Mas, mais do que explicitar aspectos culturais de uma nação como um todo, o detectorismo também pode refletir características individuais dos amantes do hobby, como a busca por objetos que valem muito dinheiro.
Na visão de Torres, a prática pode ser um hábito normal, mas exageros devem acender sinais de alerta. O primeiro deles está ligado à dependência de um sistema de recompensas, em um processo no cérebro muito similar ao que acontece em jogos de azar.

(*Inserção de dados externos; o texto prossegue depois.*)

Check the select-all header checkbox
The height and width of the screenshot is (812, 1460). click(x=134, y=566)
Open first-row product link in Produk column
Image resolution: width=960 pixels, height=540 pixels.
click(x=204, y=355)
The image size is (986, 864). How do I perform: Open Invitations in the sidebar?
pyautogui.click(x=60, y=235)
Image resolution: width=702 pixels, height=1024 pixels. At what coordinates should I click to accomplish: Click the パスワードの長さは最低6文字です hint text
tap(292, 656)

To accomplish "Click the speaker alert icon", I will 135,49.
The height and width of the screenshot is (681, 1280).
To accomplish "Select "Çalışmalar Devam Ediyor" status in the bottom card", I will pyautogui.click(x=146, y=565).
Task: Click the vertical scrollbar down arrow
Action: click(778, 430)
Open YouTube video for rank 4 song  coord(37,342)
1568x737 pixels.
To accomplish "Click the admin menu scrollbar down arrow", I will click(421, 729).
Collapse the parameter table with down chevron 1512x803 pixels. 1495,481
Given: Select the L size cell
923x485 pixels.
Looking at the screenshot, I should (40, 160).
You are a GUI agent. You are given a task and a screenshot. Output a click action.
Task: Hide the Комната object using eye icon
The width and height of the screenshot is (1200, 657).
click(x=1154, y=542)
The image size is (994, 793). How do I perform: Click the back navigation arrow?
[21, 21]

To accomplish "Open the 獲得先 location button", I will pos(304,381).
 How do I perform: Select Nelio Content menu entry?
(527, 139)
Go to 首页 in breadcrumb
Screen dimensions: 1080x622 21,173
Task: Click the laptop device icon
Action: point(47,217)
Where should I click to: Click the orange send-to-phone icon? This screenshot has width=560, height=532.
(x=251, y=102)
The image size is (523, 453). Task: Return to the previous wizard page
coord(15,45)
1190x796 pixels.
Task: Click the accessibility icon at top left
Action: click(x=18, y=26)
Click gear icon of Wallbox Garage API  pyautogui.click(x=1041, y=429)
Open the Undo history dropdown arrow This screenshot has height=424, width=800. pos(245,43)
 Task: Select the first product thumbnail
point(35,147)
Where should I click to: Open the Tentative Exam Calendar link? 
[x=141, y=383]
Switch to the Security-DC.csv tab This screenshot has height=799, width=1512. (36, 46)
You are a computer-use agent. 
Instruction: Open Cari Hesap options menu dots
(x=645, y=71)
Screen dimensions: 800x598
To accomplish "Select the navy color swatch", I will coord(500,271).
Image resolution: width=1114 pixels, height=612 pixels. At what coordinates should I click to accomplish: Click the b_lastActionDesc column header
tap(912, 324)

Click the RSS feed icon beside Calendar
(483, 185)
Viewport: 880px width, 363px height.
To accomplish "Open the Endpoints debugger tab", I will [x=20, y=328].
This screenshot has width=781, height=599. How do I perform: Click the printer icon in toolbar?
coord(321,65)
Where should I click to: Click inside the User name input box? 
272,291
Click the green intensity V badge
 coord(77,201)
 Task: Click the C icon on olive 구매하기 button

"Você investe tempo e dinheiro para a compra de instrumentos, como os próprios detectores de metal. Então, você tem o movimento de uma aposta que, entre os objetos encontrados, algum deles terá valor. Você abre mão de uma coisa em nome de algo que você popde vir a conquistar no futuro. Essa aposta é alta e a conquista pode nunca acontecer", afirma.
Para o doutor em psicologia, transtornos relacionados à dependência de colecionar objetos — de valor material ou sentimental — também podem estar ligados a alguns casos de praticantes do detectorismo.
"Vale sempre a pena a pessoa ficar alerta quando o hobby se torna um problema. Se a pessoa fica ansiosa, com sensação de urgência para encontrar os objetos, ou então tem dificuldade de vender e começa a acumular os objetos, é um elemento para tomar cuidado".